Monroe County Deputy John Thompson and his K9 Koda seized about a pound of methamphetamine at a traffic stop on Tuesday.
Nicole Butler went out to meet up with the partners to talk about what happened that day and what you should expect if a K9 is brought to your car during a stop.
Monroe County Deputy John Thompson pulled over a vehicle Tuesday for a dark window tint and he says talking to the driver, things just weren't adding up.
Thompson says two things that make him suspicious are a nervous driver and a conflicting story.
"He told me that he was coming from McRae, Georgia headed back to Florida. I just thought that was odd because McRae, Georgia is actually south of here," Thompson says.
Thompson says the driver allowed him to search the vehicle, and in a cigarette pack in the front seat was a small bag of methamphetamine.
Unable to find anything else, he says he just got the feeling this wasn't the only drugs in the car, so he went to grab his K9 Koda.
Thompson says you have the right to reject a car search, but if an officer feels you are suspicious they can allow their dog to do a free-air sniff.

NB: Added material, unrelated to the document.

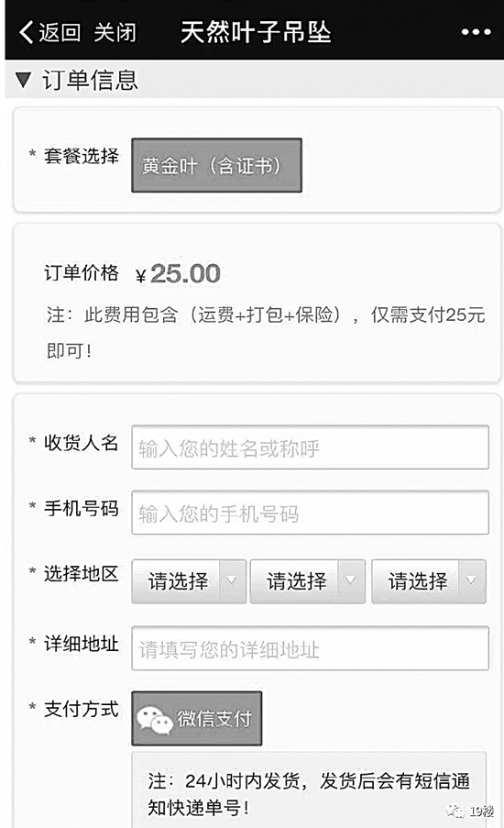Open the third 请选择 district dropdown
This screenshot has width=504, height=828.
pos(429,581)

"I start at the passenger's taillight and go in a counter-clockwise motion, and the dog is just sniffing the outside of the vehicle and he can smell the drugs inside the car, and then he gives us an alert," he says.

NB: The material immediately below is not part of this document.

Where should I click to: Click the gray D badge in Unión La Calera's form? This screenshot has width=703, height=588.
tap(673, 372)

But the alert may not be what you had in mind.
"When I tell them that he has alerted on the car, they say, 'Well, he didn't bark or anything,'" Thompson says.
Deputy Thompson says K9s alert to drugs in different ways, but Koda's way is to sit.
Once Koda shows this alert, under the law that's probable cause for a full search.
And with Koda on the hunt, he found about a pound of meth underneath the passenger's floorboard.
So as a reward, Koda gets the prize he's been working towards -- his favorite toy.
Thompson says not much gets past Koda. In the three years they have been partners, Koda has found drugs more than 100 times.
Thompson says the dogs can smell drugs even if they're no longer in the car.